DENSITY FUNCTIONAL THEORY STUDY OF STRUCTURAL, MECHANICAL, ELECTRONIC, OPTICAL, THERMAL AND THERMOELECTRIC PROPERTIES OF BaGe2P2 AND BaGe2As2

Thesis Title: DENSITY FUNCTIONAL THEORY STUDY OF STRUCTURAL, MECHANICAL, ELECTRONIC, OPTICAL, THERMAL AND THERMOELECTRIC PROPERTIES OF BaGe₂P₂ AND BaGe₂As₂

Student’s name: Nameme Debora

Supervisors’ names:

1. Michael Nakitare Waswa
2. George S. Manyali

ABSTRACT

Thermoelectric generators (TEG) offer promising opportunity of converting heat into electrical energy. There is the need to explore highly efficient thermoelectric (TE) materials with aim of improving the performance of TEG. Among the TE materials investigated, are Zintl compounds which have recently gained a lot of interest because of their high figure of merit. The structural, elastic, electronic, and optical properties of BaGe₂As₂ and BaGe₂P₂ have been studied theoretically, however their thermoelectric properties have yet to be documented. The current study analyzed the structural, elastic, electrical, optical, thermal and thermoelectric characteristics of BaGe₂As₂ and BaGe₂P₂ zintl phase compounds. This work used density functional theory in Quantum ESPRESSO code, as well as additional processing codes as Thermo-pw and BoltzTrap. The estimated lattice constants were consistent with other theoretical and experimental results, indicating the study’s validity. Both compounds are brittle, elastically anisotropic, mechanically and thermodynamically stable. They also possess indirect band gaps of 0.73 eV and 1.14 eV for BaGe₂As₂ and BaGe₂P₂, respectively.

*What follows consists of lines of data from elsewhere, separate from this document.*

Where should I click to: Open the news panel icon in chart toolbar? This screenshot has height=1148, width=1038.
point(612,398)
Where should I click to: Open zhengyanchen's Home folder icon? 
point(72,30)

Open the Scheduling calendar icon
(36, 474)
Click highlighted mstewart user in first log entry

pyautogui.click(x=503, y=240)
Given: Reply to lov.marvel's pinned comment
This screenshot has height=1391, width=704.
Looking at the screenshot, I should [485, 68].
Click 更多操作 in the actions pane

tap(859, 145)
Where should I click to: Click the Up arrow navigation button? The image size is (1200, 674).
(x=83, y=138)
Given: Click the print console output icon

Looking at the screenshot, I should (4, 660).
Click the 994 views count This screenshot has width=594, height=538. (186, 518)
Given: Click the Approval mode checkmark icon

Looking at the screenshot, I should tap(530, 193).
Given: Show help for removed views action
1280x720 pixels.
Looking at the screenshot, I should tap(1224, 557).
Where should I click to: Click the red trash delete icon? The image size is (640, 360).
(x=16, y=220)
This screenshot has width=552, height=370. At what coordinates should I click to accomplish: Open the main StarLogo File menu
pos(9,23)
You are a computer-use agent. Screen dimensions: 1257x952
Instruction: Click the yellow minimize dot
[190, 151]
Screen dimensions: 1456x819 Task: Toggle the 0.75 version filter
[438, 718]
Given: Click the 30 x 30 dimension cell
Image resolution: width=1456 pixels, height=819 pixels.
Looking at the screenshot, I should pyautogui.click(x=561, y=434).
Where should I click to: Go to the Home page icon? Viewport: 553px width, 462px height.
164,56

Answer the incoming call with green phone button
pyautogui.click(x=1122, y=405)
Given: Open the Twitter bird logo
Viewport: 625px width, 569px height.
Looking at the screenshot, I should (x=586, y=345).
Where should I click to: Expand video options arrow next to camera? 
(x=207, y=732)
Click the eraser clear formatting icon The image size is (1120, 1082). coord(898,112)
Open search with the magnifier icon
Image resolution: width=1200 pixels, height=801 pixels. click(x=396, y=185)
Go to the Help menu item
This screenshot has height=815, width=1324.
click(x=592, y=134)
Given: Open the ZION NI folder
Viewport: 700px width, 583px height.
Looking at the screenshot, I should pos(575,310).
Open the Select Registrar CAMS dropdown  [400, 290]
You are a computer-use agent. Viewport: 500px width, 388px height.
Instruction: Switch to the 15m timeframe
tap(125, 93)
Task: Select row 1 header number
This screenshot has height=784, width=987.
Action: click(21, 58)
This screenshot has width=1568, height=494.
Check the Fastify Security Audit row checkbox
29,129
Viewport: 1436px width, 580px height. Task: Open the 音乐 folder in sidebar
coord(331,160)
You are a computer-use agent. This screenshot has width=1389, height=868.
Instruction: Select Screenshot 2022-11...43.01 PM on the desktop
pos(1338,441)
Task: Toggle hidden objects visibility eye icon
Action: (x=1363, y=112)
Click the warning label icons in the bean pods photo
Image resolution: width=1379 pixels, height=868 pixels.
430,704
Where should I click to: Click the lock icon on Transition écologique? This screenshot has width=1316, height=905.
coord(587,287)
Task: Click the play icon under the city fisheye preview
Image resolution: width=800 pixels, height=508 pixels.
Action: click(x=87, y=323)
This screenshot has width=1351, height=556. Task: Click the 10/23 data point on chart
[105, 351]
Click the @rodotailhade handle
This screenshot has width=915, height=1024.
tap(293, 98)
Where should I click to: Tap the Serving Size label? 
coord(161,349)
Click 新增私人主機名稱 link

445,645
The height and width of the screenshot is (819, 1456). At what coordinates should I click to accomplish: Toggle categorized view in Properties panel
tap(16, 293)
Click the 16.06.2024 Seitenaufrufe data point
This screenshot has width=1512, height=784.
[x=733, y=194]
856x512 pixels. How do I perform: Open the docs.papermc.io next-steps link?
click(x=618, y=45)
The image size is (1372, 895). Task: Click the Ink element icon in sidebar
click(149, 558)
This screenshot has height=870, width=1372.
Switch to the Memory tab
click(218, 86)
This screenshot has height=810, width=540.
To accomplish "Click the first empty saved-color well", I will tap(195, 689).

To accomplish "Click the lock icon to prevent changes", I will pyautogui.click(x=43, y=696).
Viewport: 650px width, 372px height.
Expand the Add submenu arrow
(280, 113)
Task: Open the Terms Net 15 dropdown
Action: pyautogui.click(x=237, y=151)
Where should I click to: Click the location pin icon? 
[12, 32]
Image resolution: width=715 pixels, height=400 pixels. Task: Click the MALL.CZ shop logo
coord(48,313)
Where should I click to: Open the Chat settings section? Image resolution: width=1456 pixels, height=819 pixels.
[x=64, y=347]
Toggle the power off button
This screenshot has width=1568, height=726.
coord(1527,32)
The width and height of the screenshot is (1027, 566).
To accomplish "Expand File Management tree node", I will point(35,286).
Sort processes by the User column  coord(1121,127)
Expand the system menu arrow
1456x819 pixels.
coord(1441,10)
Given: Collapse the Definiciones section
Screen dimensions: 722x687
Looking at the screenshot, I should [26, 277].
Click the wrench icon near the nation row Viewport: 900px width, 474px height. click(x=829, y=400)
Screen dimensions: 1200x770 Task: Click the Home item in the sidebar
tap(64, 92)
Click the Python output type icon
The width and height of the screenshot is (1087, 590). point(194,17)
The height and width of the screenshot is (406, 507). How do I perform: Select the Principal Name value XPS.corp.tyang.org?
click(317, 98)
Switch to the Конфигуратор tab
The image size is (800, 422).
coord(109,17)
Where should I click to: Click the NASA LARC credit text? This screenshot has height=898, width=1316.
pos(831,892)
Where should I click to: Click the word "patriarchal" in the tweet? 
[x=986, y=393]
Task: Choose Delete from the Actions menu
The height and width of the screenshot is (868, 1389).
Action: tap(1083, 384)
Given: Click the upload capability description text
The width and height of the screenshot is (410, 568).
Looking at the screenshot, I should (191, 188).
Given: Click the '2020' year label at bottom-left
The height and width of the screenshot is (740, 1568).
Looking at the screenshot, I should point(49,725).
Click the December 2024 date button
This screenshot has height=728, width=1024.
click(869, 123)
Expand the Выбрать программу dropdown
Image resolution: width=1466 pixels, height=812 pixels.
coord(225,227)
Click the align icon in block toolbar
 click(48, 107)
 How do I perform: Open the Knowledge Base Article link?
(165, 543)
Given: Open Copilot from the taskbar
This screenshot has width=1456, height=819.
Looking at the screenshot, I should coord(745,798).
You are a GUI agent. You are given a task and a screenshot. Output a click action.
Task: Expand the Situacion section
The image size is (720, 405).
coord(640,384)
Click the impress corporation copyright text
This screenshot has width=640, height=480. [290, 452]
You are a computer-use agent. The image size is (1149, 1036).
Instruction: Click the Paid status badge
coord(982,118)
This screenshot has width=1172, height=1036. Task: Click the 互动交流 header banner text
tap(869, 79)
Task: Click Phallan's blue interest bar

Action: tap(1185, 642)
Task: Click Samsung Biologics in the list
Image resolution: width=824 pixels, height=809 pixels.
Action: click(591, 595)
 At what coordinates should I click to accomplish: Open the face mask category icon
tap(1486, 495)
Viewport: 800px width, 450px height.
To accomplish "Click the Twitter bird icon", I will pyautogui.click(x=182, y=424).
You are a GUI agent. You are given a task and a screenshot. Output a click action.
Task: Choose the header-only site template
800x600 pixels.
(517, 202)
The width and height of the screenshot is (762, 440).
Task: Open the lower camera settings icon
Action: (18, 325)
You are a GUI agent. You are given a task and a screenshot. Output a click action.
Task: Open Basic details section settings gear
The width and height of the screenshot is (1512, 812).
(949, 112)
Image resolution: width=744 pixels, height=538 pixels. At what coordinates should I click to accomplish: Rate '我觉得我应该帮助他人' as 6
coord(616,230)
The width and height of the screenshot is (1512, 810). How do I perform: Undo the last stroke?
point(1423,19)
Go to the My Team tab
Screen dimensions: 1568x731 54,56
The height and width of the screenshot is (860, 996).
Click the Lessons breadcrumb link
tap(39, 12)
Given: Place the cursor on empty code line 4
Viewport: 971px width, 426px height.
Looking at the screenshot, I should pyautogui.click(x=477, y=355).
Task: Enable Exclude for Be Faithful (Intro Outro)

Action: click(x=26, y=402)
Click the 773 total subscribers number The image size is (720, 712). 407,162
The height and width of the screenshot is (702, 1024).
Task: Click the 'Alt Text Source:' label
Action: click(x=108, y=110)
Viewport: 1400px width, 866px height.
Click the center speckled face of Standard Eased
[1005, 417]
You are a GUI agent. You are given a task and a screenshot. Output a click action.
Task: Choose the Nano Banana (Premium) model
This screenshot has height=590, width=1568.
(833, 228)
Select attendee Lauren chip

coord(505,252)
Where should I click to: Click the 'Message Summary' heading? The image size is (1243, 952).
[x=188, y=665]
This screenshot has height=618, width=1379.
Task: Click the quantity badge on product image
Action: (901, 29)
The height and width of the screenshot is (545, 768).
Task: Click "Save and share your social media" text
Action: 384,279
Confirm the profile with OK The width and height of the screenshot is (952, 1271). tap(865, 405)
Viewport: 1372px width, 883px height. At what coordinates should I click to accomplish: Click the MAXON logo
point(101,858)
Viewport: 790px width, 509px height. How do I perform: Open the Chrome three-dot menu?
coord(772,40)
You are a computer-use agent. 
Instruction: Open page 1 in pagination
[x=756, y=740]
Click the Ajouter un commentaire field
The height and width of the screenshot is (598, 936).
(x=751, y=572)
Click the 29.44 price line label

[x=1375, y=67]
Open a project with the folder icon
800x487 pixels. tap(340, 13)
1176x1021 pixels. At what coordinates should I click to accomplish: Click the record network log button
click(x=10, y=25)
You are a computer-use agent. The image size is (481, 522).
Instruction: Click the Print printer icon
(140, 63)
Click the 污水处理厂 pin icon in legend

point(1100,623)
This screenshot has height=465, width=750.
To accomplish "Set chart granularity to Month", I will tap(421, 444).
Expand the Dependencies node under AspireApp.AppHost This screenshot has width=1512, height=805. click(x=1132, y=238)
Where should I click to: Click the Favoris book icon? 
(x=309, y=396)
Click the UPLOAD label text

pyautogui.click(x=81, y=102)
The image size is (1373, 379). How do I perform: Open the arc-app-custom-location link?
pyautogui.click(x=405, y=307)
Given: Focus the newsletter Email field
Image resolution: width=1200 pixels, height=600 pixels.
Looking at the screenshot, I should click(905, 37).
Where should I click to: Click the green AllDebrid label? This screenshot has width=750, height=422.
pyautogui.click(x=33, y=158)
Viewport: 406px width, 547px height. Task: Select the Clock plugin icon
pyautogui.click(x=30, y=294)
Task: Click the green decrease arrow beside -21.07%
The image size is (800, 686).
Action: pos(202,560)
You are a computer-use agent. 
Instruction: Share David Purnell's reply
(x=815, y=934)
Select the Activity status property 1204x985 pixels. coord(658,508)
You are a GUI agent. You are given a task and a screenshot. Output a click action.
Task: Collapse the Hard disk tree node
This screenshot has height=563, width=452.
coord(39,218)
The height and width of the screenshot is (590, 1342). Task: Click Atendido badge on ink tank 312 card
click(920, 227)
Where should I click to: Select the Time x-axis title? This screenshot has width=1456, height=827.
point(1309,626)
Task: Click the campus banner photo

The PDOS analysis shows that P and As in BaGe₂P₂ and BaGe₂As₂ dominate the conduction band, whereas Ge dominates the valence band in both instances. The analysis of frequency-dependent optical properties reveals that BaGe₂P₂ has significantly higher absorption coefficients compared to BaGe₂As₂, indicating that BaGe₂P₂ is a more effective optical absorber. Additionally, the figure of merit for BaGe₂P₂ increases with rising temperature, reaching 0.593 at 1000K. In contrast, the figure of merit for BaGe₂As₂ increases with temperature up to 800K but then begins to decline. This pattern suggests that BaGe₂P₂ is a superior thermoelectric material compared to BaGe₂As₂.